Neste guia/análise, vamos destrinchar o histórico, mapear os principais argumentos do “sim” e do “não”, e transformar isso em um entendimento prático: como avaliar jogos sob uma ótica artística, como políticas de fomento funcionam no mundo real (Brasil e exterior) e quais tendências devem aparecer nos próximos anos.

O que significa chamar um videogame de “arte” (e por que esse termo é escorregadio)

Para muita gente, “arte” é sinônimo de pintura ou cinema. Mas, na prática, a palavra funciona como um guarda-chuva que inclui formas distintas de comunicação. Arte pode ser entendida como uma expressão com intenção estética, uma forma de linguagem capaz de provocar interpretação, emoção, reflexão ou sensação.

O ponto importante: não existe um único teste universal para “comprovar” arte. Museus, conselhos culturais e universidades operam por critérios variados, como:

  • Intencionalidade: o criador pretende comunicar algo além do entretenimento?
  • Linguagem própria: a obra usa recursos que só fazem sentido naquele meio (ex.: mecânicas, interação, tempo real)?
  • Composição: há escolhas formais (ritmo, cor, som, narrativa, layout) que sustentam uma experiência?
  • Recepção e interpretação: a obra gera leituras e sentidos, mesmo quando não “explica” tudo?
  • Contexto cultural: a sociedade trata aquilo como parte de um diálogo maior?

A tensão do debate nasce porque jogos são, ao mesmo tempo, linguagem interativa e produto com objetivos. Isso leva críticos a perguntarem se a presença de regra e resultado destrói a “abertura” típica de algumas artes. Por outro lado, defensores lembram que outras artes também operam por estrutura e intenção (com roteiro, dramaturgia e convenções).

Linha do tempo: como a ideia de “videogame como arte” ganhou legitimidade

Segundo o portal OlharDigital.com.br, o termo “videogame é arte” aparece em discussões antigas, com registros históricos em revistas especializadas e, depois, com reconhecimentos institucionais no exterior e no Brasil. O mais relevante aqui é perceber como o reconhecimento foi evoluindo: primeiro como argumento cultural; depois, como prática de instituições.

Década de 1980: quando a discussão vira linguagem pública

Um marco citado pela reportagem é o uso do argumento em 1983, em uma revista da área, ao sustentar que games seriam uma forma de arte “como qualquer outra” do entretenimento. Esse tipo de afirmação era importante porque reposicionava videogame: deixava de ser apenas “tecnologia de consumo” e passava a ser visto como meio expressivo.

Além do debate editorial, surgem sinais institucionais, como iniciativas voltadas a mostrar jogos e fliperamas como artefatos culturais. O objetivo costuma ser duplo: preservar e legitimar—não apenas entre fãs, mas entre público geral.
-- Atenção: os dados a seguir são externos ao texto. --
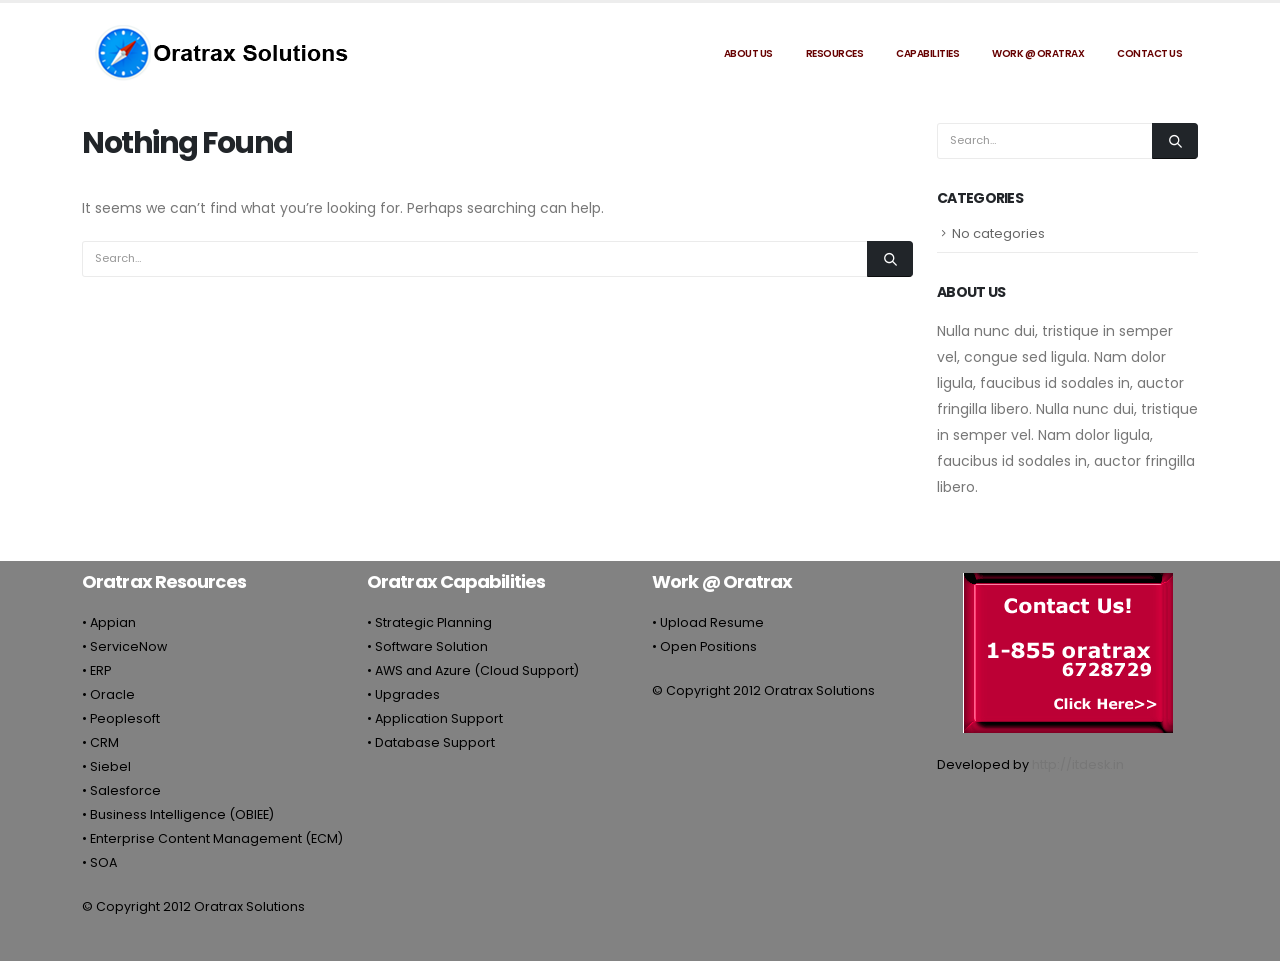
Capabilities (927, 53)
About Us (748, 53)
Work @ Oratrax (1038, 53)
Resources (835, 53)
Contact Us (1149, 53)
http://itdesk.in (1078, 764)
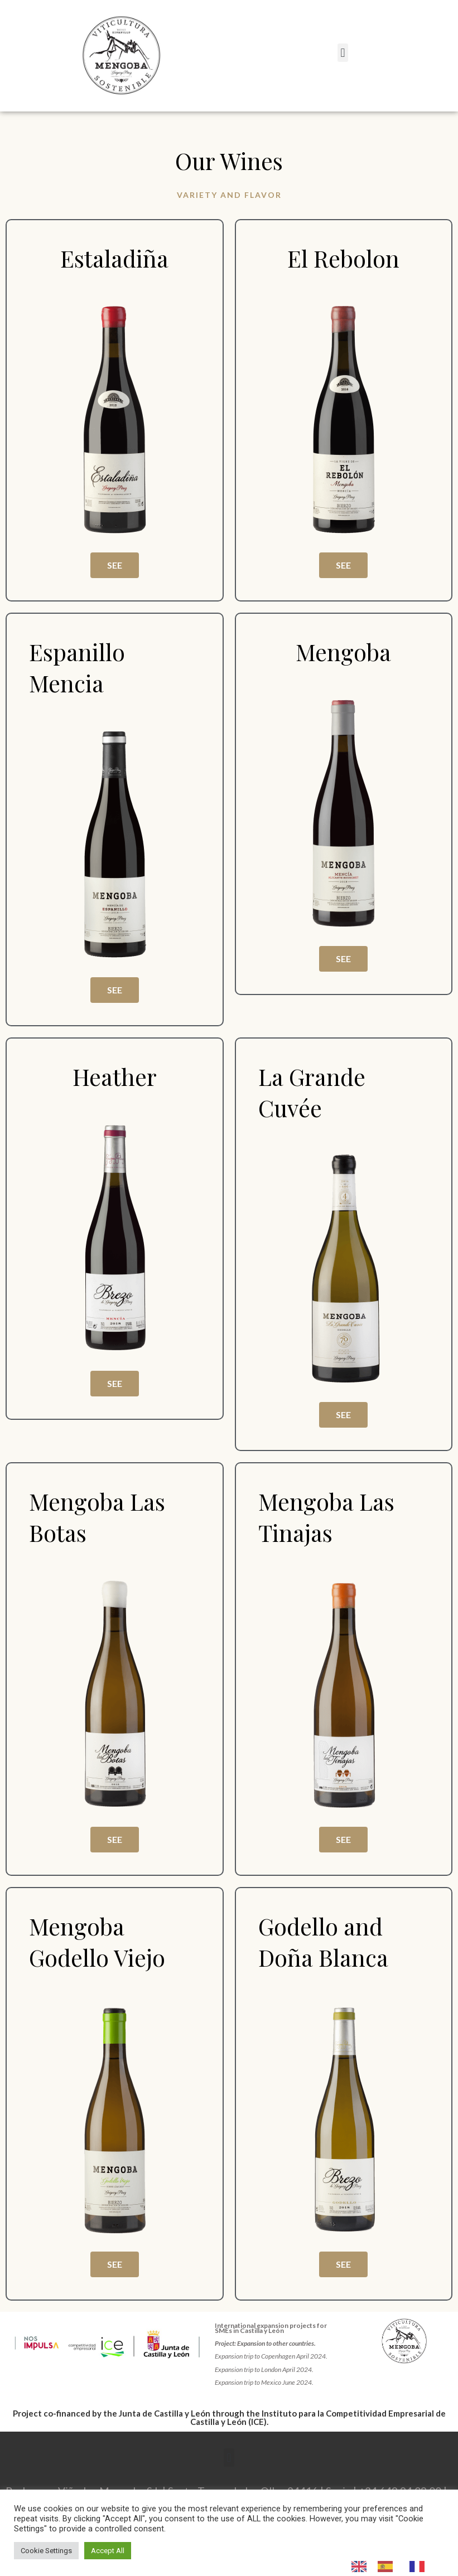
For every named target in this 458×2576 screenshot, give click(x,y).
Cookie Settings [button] (46, 2550)
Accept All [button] (107, 2550)
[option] (388, 2566)
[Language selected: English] (393, 2566)
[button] (343, 52)
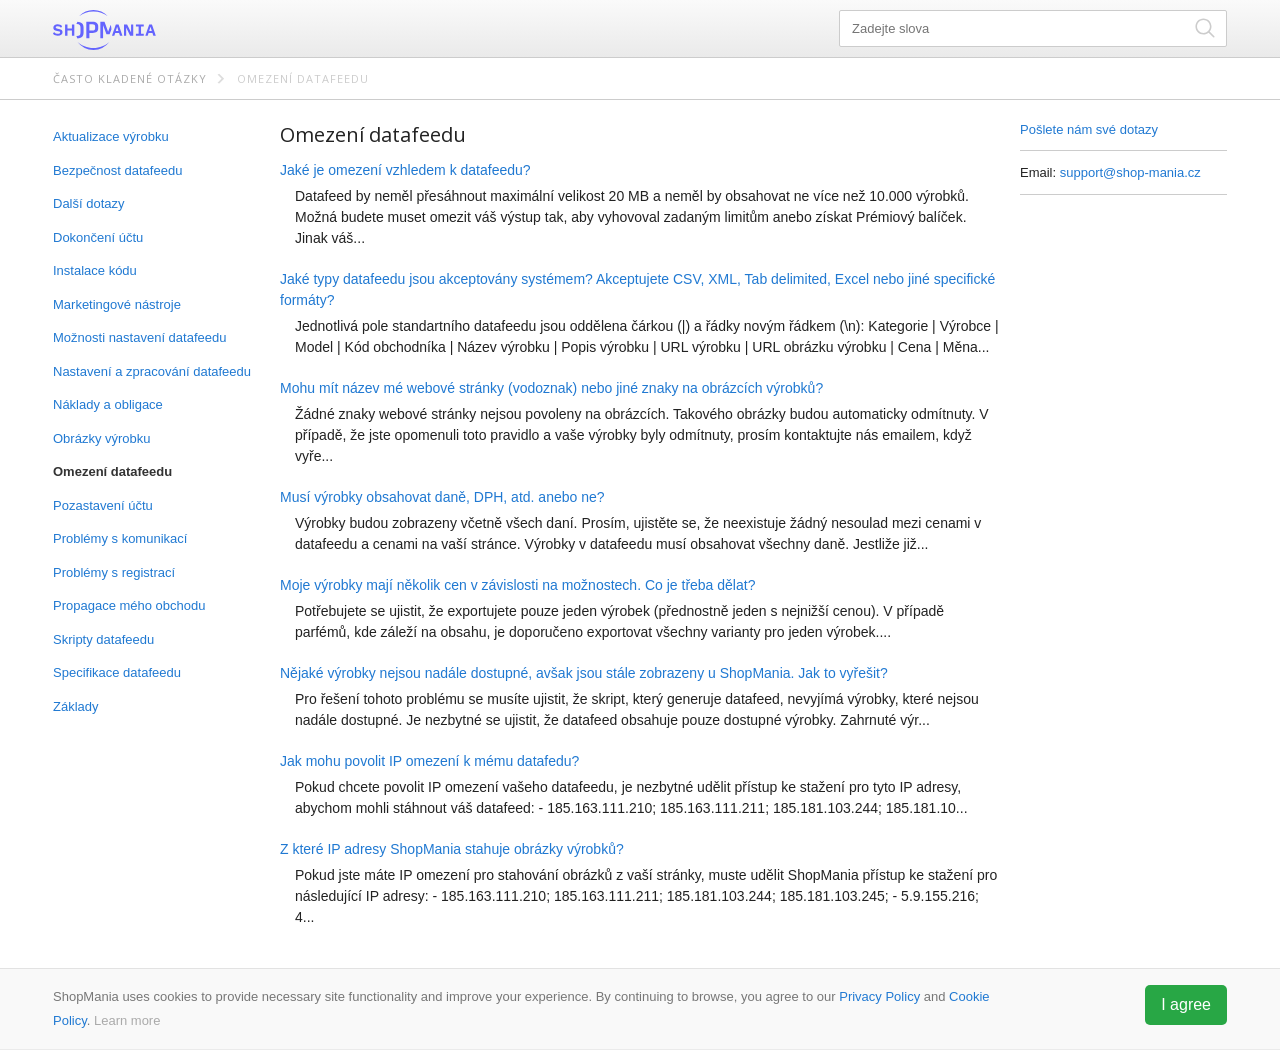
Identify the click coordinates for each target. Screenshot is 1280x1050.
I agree (1186, 1004)
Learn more (127, 1020)
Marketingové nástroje (117, 304)
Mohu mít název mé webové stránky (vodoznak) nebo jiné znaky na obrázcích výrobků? (551, 388)
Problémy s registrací (114, 572)
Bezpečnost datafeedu (117, 170)
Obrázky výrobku (102, 438)
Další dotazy (89, 203)
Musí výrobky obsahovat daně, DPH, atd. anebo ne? (442, 497)
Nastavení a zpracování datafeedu (152, 371)
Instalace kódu (95, 270)
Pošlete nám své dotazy (1089, 129)
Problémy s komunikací (120, 538)
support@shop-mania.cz (1130, 172)
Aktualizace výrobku (111, 136)
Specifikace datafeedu (117, 672)
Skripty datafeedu (103, 639)
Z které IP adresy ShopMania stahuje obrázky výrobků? (452, 849)
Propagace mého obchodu (129, 605)
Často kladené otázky (130, 78)
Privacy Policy (879, 996)
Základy (76, 706)
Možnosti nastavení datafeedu (139, 337)
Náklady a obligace (108, 404)
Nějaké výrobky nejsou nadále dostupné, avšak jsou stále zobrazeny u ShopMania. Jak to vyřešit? (584, 673)
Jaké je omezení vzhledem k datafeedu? (405, 170)
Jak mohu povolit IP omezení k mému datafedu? (429, 761)
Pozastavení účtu (103, 505)
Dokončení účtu (98, 237)
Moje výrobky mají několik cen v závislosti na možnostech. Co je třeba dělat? (517, 585)
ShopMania (153, 30)
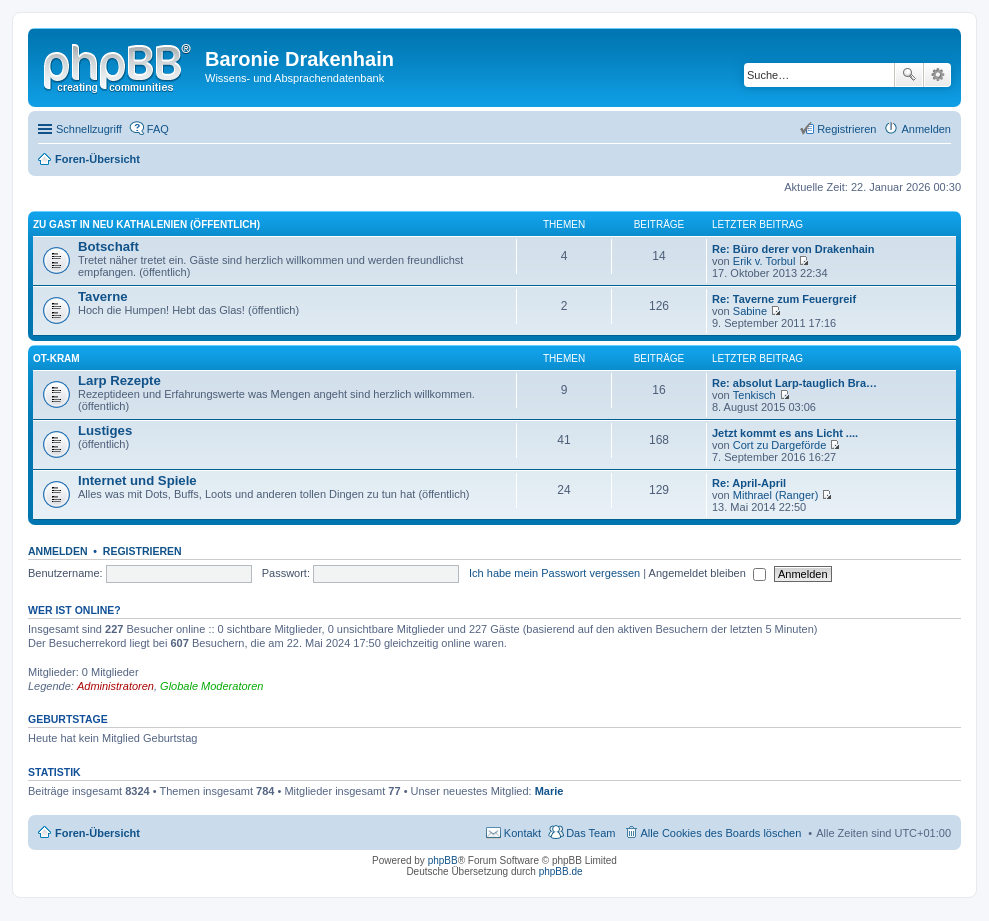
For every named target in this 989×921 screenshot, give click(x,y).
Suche (909, 75)
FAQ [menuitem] (158, 129)
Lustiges (105, 430)
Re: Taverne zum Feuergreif (784, 299)
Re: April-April (749, 483)
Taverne (103, 296)
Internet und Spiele (137, 480)
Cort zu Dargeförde (780, 445)
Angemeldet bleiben (707, 573)
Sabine (750, 311)
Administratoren (115, 686)
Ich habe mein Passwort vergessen (554, 573)
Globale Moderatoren (211, 686)
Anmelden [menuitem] (926, 129)
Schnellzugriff (89, 129)
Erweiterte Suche (937, 75)
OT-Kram (56, 358)
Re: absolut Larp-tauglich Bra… (794, 383)
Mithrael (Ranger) (776, 495)
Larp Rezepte (119, 380)
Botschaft (108, 246)
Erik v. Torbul (764, 261)
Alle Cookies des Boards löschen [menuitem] (721, 833)
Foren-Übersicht (97, 833)
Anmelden (58, 551)
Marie (549, 791)
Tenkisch (754, 395)
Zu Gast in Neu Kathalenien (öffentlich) (146, 224)
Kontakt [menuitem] (522, 833)
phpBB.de (561, 871)
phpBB (443, 860)
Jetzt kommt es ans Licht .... (785, 433)
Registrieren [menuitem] (846, 129)
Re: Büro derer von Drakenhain (793, 249)
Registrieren (142, 551)
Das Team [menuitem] (590, 833)
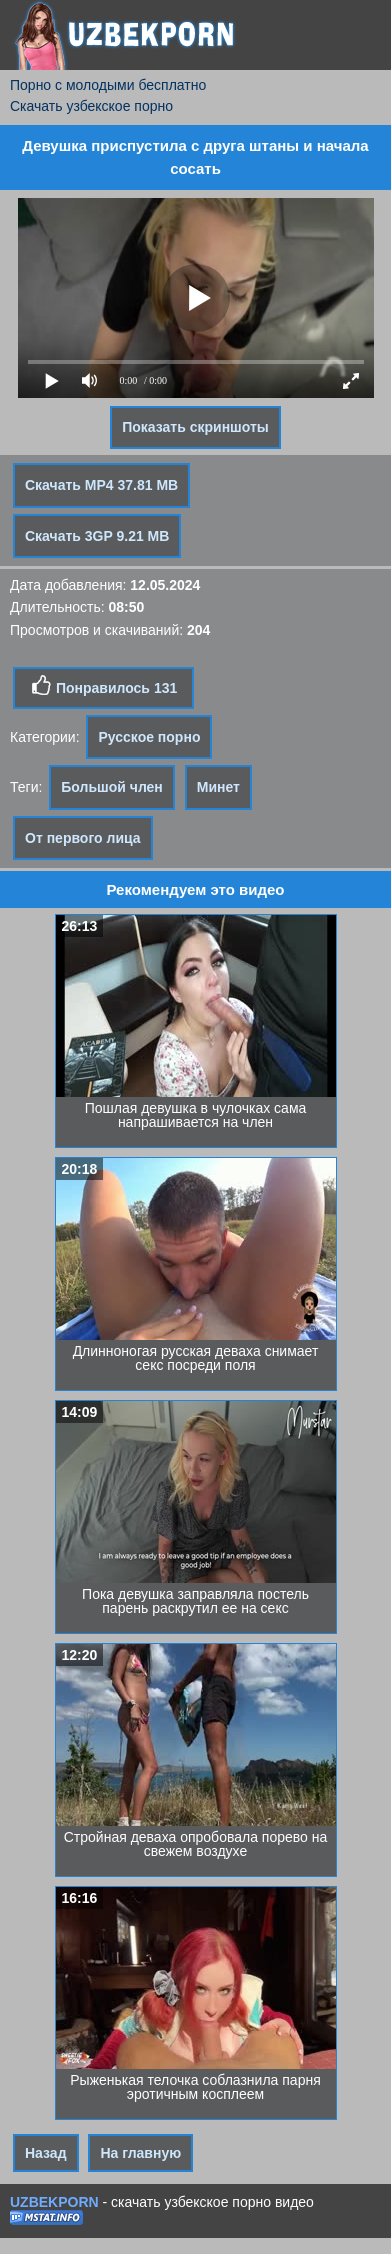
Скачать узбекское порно (91, 106)
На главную (140, 2153)
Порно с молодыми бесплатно (108, 85)
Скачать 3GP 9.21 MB (97, 536)
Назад (46, 2153)
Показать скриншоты (195, 427)
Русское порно (149, 737)
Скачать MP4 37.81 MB (101, 485)
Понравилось (103, 686)
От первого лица (83, 838)
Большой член (112, 787)
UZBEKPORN (54, 2202)
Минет (218, 787)
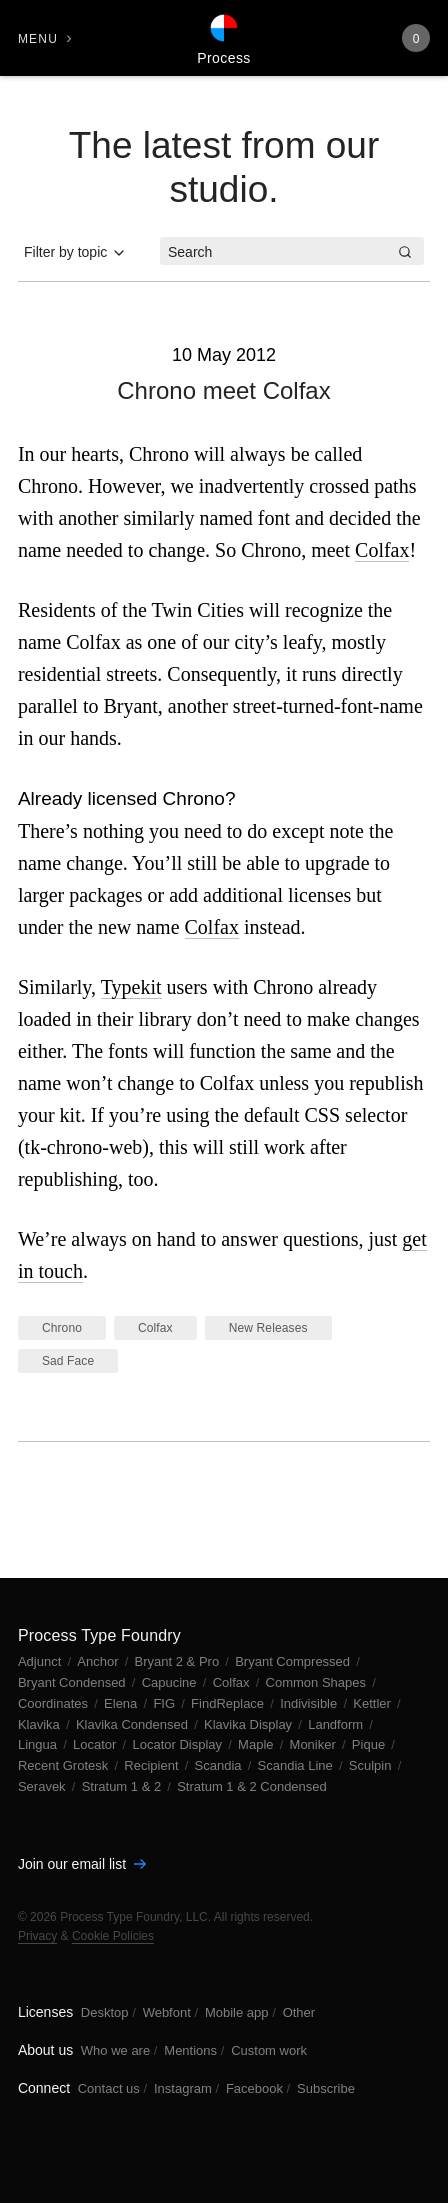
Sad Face (68, 1361)
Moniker (315, 1744)
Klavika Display (250, 1724)
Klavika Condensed (134, 1724)
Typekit (131, 987)
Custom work (269, 2050)
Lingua (39, 1744)
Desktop (105, 2012)
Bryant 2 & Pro (179, 1661)
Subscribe (326, 2088)
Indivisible (310, 1703)
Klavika (41, 1724)
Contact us (109, 2088)
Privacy (37, 1936)
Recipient (153, 1765)
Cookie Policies (113, 1936)
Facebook (254, 2088)
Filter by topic (75, 252)
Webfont (167, 2012)
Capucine (171, 1682)
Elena (122, 1703)
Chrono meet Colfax (223, 390)
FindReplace (229, 1703)
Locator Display (178, 1744)
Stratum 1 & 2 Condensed (252, 1786)
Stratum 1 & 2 (123, 1786)
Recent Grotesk (65, 1765)
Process (223, 58)
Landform (337, 1724)
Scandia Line (297, 1765)
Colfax (382, 550)
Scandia (220, 1765)
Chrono (62, 1328)
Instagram (183, 2088)
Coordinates (55, 1703)
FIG (165, 1703)
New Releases (268, 1328)
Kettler (373, 1703)
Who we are (115, 2050)
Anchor (99, 1661)
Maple (257, 1744)
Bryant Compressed (294, 1661)
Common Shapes (318, 1682)
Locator (96, 1744)
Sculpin (372, 1765)
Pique (370, 1744)
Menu (38, 39)
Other (299, 2012)
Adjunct (41, 1661)
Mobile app (237, 2012)
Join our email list (82, 1864)
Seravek (43, 1786)
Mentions (190, 2050)
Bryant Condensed (73, 1682)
Anos 1990 e 2000: museus, governo e consolidação do tema

Na década de 1990 e 2000, o tema ganha tração com movimentos semelhantes em diferentes países. A reportagem menciona ações como:

  • Reconhecimento institucional na França (com classificações oficiais ligando jogos a “expressão artística”).
  • Premiações que passaram a contemplar designers e contribuições relevantes para as artes e cultura.
  • Participação de conselhos e fundos culturais, como no caso dos EUA, que começam a abrir espaço para projetos artísticos envolvendo jogos.

Esse período é crucial porque o “sim” ao videogame deixa de ser apenas teoria e vira instrumento de política cultural. Na prática, isso altera o que pode ser feito com verba, bolsas e preservação.

No Brasil: do financiamento incipiente ao enquadramento mais formal

Segundo o Olhardigital.com.br, o Brasil começa a avançar em financiamento em torno do tema ainda em 2004, evolui para captação via Lei Rouanet em 2016 e, mais recentemente, passa a incluir jogos de forma oficial na Lei Paulo Gustavo (desde 2023), no contexto de repasses audiovisuais.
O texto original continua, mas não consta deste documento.